— Begin —

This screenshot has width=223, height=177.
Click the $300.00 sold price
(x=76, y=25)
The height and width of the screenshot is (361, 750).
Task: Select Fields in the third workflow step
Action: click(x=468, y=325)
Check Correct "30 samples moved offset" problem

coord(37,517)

— End —

§ Exercise goal
Reproduce every item above verbatim, keeping each line in its original order.

§ Completed exercise
This screenshot has width=223, height=177.
Click the $300.00 sold price
(x=76, y=25)
The height and width of the screenshot is (361, 750).
Task: Select Fields in the third workflow step
Action: click(x=468, y=325)
Check Correct "30 samples moved offset" problem

coord(37,517)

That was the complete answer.